» Document excerpt
==========

If you're running 9.3-RELEASE *i386*, there is a PR 196772 for this with what seems to be a working patch attached. You can apply the patch yourself and rebuild the port or wait for the port to be updated which I would think should be soon.


----------



## apolinsky (Jan 17, 2015)

That must be the answer. I'm running 9.3 on one machine and 10.1 on the other. The help I've gotten from everyone in this thread has been immeasurable in increasing my knowledge of FreeBSD. It reminds me of the time when one of my staff members was able to bring down a large Sun machine that supports critical tasks for New York City, because an application of his put various extracted files on /tmp. I don't remember the release of Solaris we were using but think it was in the 10 series. In that release, and possibly to date, /tmp and Swap are the same partition. His files completely filled that partition and brought the machine to a halt. He moved all the files to /var/tmp which cured the problem.

Alan


----------



## talsamon (Jan 18, 2015)

Now, I try it on 9.3. Firefox compiles fine for me. Maybe, the error is caused by the `optimized_cflags option` ?


----------



## apolinsky (Jan 21, 2015)

I have just successfully compiled the patched version of Firefox. I will admit I shied away from trying to patch the code myself, and waited until the patched source appeared in the ports. Is there a way to thank the user going under the tag of 'woot-woot' who was the first person to correctly identify and patch the problem I was experiencing? I don't know if that is Barbara Guida who's name I notice in the initial write up of the bug. Thank you to everyone for the help.

Alan


----------

==========

» Extracted information
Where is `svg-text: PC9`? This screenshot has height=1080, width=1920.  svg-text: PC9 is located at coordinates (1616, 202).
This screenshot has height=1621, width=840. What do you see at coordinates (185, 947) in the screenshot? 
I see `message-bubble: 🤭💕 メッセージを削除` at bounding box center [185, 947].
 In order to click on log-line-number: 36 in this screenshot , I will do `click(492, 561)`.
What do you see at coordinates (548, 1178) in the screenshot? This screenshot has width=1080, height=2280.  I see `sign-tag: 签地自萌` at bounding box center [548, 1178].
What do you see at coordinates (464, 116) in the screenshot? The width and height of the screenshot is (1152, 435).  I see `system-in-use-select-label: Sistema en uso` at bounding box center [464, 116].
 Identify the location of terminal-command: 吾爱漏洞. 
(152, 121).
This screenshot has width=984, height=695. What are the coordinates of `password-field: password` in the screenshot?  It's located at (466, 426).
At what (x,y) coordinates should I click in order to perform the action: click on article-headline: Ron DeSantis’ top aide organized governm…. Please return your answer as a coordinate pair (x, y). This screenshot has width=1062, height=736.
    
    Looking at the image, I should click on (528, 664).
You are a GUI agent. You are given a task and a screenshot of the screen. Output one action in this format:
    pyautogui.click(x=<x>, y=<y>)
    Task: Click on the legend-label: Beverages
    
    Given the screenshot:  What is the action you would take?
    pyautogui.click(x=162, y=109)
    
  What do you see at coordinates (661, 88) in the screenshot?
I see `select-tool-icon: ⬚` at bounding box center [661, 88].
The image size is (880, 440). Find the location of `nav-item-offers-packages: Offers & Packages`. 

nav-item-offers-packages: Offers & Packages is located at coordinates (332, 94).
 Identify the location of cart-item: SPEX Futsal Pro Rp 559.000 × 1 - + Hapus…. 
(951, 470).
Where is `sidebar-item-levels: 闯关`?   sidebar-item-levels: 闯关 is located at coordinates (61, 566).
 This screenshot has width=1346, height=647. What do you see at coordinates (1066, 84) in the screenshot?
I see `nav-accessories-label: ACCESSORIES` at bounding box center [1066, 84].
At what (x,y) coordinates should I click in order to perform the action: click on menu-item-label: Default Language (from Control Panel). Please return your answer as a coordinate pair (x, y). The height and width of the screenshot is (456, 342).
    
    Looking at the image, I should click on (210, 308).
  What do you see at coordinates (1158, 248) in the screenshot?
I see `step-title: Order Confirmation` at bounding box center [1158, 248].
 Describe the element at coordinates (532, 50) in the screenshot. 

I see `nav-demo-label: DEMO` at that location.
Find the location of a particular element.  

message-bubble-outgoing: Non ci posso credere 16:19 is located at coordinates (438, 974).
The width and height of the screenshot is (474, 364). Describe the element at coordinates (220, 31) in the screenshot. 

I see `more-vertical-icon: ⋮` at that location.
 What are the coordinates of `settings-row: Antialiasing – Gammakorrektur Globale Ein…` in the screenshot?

==========

» Required tasks
(a) According to the forum thread, where did the staff member move the files to cure the problem on the Sun machine?
(b) Return the part of the forum thread that starts at "## talsamon (Jan" and ends at "for the help.", copied word for word.

» Task responses
(a) To /var/tmp.

(b)
## talsamon (Jan 18, 2015)

Now, I try it on 9.3. Firefox compiles fine for me. Maybe, the error is caused by the `optimized_cflags option` ?


----------



## apolinsky (Jan 21, 2015)

I have just successfully compiled the patched version of Firefox. I will admit I shied away from trying to patch the code myself, and waited until the patched source appeared in the ports. Is there a way to thank the user going under the tag of 'woot-woot' who was the first person to correctly identify and patch the problem I was experiencing? I don't know if that is Barbara Guida who's name I notice in the initial write up of the bug. Thank you to everyone for the help.